In many sensor applications the sensor needs to be exposed to a stream of liquid or gas containing the species to be detected. The concentration of the species can be small, requiring a large area of interaction exposed to the flow of liquid gas. In particular, for biological sensors the volumes of liquid that contain, for example, an enzyme to be detected can be small, and sensor configuration need to be used in which the probability that the species comes in contact with the sensor, as the flow is passing by, is maximised.

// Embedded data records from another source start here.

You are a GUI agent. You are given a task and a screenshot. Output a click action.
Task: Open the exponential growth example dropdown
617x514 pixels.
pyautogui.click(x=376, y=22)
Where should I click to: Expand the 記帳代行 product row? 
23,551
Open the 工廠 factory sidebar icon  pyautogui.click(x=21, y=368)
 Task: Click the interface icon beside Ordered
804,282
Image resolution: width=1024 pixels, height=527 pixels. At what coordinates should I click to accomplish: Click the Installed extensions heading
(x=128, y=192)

Controlling the flow of liquids by using microfabricated channels (“microfluidics”) is a field with a growing number of applications. A common technique is to form a network of microfluidic channels in an elastomer sample, such as poly(dimethylsiloxane) (PDMS). The PDMS is poured over a master containing a topographic profile, that can be fabricated by techniques, such as photolithography, curing the elastomer, and removing it from the master. The PDMS sample then contains an array of recessed channels. These channels can be sealed by bonding the PDMS to a flat substrate, such as a glass substrate or another flat PDMS sample. Often an oxygen plasma treatment is used to improve the adhesion between the two substrates, which is important to seal the channels against leakage of liquid. Examples of applications of such microfluidic channels are the patterned delivery and deposition of biomolecules on surfaces (E. Delamarche et al., Science 276, 779 (1997)), the localized reaction between two species inside a microfluidic channel followed by deposition on the substrate (P. Kenis et al., Science 285, 83 (1999)), the realization of a large number of reaction chambers the contents of which can be individually controlled (T. Thorsen, et al., Science 298, 580 (2002)). In principle, a microscopic version of a laboratory can be created in this way (lab-on-a-chip). Key components of such microfluidic system such as valves and pumps have been developed (M. Unger, Science 288, 113 (2000)). In all of these applications it would be highly desirable if a diagnostic tool in the form of a sensor could be integrated into the microfluidic channels in order to measure for example the concentration of reagents, or detect the presence of a reaction product.